Il termine “urbicidio” invece è stato coniato negli anni ’90 del ’900 in occasione delle guerre jugoslave, per sottolineare l’accanimento posto dai contendenti nel distruggere i centri urbani non solo per la loro valenza economica e militare, ma anche e soprattutto per colpire irrimediabilmente i valori identitari, sociali, culturali del nemico. Il significato del lemma quindi è ampio: può riguardare la distruzione materiale delle città – di cui forse l’emblema più drammatico nella contemporaneità è quello di Hiroshima e Nagasaki polverizzate da un’esplosione nucleare” – , come può riguardare la scomparsa della popolazione precedente da una città divenuta terra di conquista e pertanto ripopolata dai vincitori, che se ne appropriano impegnandosi anche a modificarne l’assetto urbano allo scopo di cancellarne la memoria e riscriverne la storia. In questo secondo caso, alcuni autori preferiscono utilizzare il termine “policlastia”, a sottolineare come oggetto dell’attacco non sia tanto la realtà materiale della città, che spesso rivela una forte resilienza attraverso ripetuti cicli di distruzioni e ricostruzioni, quanto la polis, cioè la comunità di cittadini che anima case e piazze, con le sue tradizioni ed i suoi valori. 

A questo fenomeno complesso e drammatico, che si sperava esaurito dopo gli atroci picchi del XX secolo ed invece continua a riproporsi anche nel secolo nuovo, il comune di Rimini assieme all’Istituto per la storia della Resistenza e dell’Età contemporanea della provincia di Rimini hanno deciso di dedicare un incontro di studi da me coordinato nel febbraio 2024 in occasione del Giorno del Ricordo. Ne riportiamo qui le relazioni, grazie alla disponibilità degli autori ed alla sensibilità degli organizzatori. 

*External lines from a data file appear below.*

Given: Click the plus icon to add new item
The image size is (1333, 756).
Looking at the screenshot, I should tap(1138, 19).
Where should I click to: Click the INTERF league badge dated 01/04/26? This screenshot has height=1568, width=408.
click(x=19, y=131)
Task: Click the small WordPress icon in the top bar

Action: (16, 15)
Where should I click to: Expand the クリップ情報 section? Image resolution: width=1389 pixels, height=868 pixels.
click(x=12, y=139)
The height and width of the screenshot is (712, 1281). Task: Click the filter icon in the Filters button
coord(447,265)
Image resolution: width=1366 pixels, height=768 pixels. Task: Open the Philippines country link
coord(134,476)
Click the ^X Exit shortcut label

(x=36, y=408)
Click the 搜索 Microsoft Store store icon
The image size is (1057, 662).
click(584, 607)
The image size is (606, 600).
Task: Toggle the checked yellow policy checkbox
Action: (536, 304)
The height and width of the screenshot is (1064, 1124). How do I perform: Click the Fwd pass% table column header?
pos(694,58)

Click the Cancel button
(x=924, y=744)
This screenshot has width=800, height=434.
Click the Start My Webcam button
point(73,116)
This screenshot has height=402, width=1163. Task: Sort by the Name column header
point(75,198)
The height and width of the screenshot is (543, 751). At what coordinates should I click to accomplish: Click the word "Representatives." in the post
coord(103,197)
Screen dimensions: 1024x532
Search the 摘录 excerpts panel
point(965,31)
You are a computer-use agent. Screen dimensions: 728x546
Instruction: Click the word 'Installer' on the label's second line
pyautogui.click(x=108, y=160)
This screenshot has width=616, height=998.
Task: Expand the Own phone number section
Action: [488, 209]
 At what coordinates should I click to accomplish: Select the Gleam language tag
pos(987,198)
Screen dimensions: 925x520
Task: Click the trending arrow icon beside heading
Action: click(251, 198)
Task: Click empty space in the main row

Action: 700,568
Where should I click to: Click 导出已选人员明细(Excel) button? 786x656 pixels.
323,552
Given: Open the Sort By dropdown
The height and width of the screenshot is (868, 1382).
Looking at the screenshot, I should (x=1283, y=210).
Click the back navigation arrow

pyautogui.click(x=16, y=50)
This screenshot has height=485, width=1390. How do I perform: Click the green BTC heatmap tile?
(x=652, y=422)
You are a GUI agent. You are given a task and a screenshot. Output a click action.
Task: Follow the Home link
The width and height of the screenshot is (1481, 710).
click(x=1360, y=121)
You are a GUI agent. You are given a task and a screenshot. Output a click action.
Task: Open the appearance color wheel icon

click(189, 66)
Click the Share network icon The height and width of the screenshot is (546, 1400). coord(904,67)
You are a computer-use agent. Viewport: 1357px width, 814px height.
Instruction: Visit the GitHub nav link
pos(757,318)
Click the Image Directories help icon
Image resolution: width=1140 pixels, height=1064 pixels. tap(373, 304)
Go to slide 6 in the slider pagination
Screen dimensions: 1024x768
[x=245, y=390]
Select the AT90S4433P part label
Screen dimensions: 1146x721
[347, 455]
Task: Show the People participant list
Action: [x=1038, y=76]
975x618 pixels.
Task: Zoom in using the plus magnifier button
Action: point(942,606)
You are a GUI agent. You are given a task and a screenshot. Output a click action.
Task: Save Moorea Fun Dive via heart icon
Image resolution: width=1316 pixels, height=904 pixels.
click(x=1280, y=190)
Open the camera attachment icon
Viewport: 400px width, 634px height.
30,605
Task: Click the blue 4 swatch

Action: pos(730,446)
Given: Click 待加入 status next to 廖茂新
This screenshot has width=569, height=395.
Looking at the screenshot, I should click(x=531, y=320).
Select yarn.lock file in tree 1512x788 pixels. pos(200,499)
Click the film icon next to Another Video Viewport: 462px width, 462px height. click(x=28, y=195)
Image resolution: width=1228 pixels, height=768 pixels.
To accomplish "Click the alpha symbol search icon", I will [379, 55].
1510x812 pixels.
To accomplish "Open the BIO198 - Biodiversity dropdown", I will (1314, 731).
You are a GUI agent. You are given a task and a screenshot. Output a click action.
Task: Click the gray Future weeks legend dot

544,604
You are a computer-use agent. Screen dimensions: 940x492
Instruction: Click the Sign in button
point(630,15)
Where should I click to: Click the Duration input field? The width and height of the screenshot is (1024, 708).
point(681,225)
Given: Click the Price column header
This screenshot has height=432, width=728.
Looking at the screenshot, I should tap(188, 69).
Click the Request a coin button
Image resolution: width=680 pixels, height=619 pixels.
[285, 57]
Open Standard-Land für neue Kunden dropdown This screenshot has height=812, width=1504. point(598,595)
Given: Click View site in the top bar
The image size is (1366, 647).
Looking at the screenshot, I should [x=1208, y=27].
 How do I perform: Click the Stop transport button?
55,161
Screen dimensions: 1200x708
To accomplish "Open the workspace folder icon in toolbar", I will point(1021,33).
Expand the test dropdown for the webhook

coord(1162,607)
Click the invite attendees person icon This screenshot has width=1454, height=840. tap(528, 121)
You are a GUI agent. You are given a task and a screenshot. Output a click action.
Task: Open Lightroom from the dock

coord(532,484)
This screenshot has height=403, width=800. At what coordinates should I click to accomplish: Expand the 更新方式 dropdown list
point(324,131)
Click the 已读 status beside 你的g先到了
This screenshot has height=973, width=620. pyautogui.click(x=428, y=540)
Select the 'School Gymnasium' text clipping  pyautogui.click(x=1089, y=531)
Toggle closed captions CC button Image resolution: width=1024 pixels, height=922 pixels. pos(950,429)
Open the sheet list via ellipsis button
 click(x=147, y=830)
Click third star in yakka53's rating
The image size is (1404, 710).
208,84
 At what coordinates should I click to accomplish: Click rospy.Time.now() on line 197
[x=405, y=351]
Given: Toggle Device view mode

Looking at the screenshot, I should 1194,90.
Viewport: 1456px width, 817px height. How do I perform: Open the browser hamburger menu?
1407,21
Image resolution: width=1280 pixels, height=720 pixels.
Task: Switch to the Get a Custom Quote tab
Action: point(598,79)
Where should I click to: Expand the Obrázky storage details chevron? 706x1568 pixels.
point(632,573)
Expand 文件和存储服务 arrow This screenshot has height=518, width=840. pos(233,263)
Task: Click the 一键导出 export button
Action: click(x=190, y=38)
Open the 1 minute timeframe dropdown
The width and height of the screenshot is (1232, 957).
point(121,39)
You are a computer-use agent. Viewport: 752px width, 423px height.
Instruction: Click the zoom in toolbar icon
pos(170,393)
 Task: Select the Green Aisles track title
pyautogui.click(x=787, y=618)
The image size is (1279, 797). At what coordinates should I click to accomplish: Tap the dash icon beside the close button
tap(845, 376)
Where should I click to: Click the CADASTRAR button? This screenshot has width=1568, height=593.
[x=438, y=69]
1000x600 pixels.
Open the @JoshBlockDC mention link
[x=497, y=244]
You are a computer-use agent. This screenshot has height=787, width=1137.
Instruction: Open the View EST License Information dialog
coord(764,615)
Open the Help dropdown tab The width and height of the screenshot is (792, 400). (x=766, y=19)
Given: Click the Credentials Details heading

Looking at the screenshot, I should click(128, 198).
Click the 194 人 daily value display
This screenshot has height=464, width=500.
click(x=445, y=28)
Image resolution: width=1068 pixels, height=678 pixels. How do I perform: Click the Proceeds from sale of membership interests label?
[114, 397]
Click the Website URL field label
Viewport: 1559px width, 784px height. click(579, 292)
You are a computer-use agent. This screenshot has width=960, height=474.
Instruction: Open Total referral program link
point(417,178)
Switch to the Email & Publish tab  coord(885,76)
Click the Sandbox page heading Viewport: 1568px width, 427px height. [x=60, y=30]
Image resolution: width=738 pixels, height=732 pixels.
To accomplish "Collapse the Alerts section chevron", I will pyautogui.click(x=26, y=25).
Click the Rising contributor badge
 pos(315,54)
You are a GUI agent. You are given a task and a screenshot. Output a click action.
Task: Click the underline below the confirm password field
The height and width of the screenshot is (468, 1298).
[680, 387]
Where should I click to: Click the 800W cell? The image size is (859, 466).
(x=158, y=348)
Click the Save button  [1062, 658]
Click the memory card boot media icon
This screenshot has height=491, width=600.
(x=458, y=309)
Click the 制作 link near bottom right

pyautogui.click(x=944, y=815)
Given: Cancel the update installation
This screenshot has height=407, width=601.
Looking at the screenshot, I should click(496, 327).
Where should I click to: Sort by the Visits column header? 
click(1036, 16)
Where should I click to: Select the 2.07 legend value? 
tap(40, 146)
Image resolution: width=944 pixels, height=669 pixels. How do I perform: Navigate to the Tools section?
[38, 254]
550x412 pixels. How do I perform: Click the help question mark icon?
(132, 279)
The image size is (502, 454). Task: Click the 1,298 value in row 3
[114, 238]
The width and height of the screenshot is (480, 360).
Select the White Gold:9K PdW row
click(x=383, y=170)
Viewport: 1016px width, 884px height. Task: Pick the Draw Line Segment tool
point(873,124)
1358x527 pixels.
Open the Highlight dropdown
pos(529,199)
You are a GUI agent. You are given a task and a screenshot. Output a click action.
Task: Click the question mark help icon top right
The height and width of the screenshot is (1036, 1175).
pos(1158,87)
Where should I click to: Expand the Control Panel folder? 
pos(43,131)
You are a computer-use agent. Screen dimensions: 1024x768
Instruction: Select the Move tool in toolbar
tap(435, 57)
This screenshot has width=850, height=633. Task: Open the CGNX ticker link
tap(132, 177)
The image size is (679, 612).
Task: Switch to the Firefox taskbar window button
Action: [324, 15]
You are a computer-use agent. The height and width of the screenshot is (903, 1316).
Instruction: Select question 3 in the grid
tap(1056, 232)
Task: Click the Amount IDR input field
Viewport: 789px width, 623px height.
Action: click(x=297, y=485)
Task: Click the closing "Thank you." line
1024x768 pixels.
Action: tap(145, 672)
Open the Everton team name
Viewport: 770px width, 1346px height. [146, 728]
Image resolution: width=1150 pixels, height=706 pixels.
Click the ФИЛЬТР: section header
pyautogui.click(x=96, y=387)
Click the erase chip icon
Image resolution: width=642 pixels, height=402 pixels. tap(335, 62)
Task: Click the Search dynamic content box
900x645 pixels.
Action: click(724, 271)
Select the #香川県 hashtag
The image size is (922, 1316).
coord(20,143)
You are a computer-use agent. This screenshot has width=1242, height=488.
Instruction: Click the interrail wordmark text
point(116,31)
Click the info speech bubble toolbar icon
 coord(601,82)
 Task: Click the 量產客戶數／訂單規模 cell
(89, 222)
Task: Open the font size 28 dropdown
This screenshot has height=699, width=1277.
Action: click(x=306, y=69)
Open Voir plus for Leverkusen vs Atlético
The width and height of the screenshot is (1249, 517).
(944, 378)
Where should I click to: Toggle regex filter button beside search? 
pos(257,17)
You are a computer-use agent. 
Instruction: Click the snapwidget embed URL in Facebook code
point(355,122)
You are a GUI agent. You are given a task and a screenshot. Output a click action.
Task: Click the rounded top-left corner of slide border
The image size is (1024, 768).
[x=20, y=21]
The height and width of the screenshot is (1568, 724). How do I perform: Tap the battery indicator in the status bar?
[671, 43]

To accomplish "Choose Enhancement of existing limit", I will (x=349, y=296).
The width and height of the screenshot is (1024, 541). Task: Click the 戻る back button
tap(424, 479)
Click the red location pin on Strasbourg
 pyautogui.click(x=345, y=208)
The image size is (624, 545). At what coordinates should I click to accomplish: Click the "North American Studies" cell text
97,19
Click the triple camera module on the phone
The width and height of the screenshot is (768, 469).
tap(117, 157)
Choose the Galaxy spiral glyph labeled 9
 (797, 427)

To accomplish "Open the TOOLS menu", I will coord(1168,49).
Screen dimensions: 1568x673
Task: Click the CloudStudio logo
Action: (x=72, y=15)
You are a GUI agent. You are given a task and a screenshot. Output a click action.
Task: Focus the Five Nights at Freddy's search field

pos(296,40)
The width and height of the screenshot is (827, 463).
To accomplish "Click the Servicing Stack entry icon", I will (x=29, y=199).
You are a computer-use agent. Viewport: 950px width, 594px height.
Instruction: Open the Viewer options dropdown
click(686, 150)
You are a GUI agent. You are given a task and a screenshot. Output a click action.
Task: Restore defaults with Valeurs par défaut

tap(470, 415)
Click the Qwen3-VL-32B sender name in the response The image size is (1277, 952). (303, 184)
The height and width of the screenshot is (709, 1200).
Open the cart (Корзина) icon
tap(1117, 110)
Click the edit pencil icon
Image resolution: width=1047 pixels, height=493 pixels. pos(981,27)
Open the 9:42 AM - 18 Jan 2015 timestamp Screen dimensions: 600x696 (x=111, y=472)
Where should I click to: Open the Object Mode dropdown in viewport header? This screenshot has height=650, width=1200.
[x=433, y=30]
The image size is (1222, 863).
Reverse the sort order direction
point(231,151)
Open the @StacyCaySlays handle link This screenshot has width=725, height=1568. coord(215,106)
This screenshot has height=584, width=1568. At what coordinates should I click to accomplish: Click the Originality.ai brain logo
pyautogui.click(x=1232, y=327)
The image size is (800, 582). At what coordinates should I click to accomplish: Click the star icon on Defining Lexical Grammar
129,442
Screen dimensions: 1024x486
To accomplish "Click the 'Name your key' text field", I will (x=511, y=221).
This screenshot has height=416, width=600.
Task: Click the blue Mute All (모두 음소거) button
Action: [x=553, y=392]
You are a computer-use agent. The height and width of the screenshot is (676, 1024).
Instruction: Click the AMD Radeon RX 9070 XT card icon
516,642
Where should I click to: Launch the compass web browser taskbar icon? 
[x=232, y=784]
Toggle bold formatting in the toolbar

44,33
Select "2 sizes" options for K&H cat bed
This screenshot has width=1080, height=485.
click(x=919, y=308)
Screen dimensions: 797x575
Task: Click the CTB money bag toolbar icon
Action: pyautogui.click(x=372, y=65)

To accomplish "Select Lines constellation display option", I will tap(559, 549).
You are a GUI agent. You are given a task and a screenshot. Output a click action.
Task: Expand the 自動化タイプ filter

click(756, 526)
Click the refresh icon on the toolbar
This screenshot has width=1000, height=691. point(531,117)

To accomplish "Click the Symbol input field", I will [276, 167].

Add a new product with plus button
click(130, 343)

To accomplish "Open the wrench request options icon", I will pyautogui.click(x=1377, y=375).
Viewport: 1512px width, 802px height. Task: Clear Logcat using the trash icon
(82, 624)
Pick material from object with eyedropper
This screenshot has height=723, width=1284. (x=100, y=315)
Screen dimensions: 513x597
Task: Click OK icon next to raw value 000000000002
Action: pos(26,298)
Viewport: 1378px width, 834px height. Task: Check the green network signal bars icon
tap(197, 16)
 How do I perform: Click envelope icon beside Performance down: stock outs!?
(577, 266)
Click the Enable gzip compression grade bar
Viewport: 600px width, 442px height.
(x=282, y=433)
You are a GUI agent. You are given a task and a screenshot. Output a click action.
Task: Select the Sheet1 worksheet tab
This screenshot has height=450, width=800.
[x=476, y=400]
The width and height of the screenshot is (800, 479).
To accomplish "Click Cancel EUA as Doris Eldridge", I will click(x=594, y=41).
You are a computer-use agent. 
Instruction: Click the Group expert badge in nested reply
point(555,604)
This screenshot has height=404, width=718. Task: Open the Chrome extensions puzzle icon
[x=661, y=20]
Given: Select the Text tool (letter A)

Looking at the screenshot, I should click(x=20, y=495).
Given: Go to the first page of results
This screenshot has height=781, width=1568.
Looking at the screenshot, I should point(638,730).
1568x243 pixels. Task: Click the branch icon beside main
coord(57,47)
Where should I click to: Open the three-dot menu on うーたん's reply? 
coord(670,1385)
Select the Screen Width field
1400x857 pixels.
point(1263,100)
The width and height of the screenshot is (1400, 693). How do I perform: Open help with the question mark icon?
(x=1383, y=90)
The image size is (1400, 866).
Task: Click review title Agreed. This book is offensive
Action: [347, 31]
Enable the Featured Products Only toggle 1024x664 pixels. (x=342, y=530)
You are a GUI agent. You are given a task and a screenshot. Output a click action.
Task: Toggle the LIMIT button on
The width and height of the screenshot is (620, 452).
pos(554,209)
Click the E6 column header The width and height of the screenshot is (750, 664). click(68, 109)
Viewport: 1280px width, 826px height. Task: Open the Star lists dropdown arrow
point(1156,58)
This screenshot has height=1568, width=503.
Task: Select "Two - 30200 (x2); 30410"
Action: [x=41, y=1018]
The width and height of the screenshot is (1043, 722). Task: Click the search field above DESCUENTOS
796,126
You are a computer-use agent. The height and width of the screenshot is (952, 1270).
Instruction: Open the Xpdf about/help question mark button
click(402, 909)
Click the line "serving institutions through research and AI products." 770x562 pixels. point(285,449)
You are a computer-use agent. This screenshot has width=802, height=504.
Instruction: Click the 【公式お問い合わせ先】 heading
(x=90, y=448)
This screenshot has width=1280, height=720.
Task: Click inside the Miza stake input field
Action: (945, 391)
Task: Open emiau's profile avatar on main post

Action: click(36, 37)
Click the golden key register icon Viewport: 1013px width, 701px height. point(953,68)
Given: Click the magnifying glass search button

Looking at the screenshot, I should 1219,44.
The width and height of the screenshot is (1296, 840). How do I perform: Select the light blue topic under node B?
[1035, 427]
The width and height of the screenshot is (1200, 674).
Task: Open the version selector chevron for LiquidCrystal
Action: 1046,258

All’interno della purtroppo imponente casistica, gli interventi hanno proposto alcuni affondi di grande suggestione. Antonio Ferrara discute il rapporto fra città e migrazioni forzate negli anni Quaranta del Novecento, soffermandosi in particolare sulle vicende di Vienna, Vilnius, Salonicco e Leopoli, ma allargando lo sguardo anche al subcontinente indiano ed al Medio oriente. Marco Bernardi affronta il tema classico dei bombardamenti sulle città tedesche durante la Seconda guerra mondiale e della loro complessa e dibattuta eredità nella storiografia e nella società tedesche. Giovanni Stelli e Fabio Todero ci conducono invece in cima all’Adriatico, noto “laboratorio storico della contemporaneità” nei suoi aspetti più devastanti, proponendoci con differenti approcci i casi di Fiume e di Pola. Si tratta naturalmente solo di spunti, per quanto sviluppati con grande competenza e rigore scientifico, ma l’obiettivo generale del progetto di cui la pubblicazione di questi contributi è l’esito ultimo, era quello di aiutare chi si accosta alle vicende della storia adriatica, magari in occasione delle ricorrenze memoriali, a tenere lo sguardo ampio, attraverso l’inserimento di quelle vicende più vicine al lettore italiano all’interno delle grandi strutture della contemporaneità.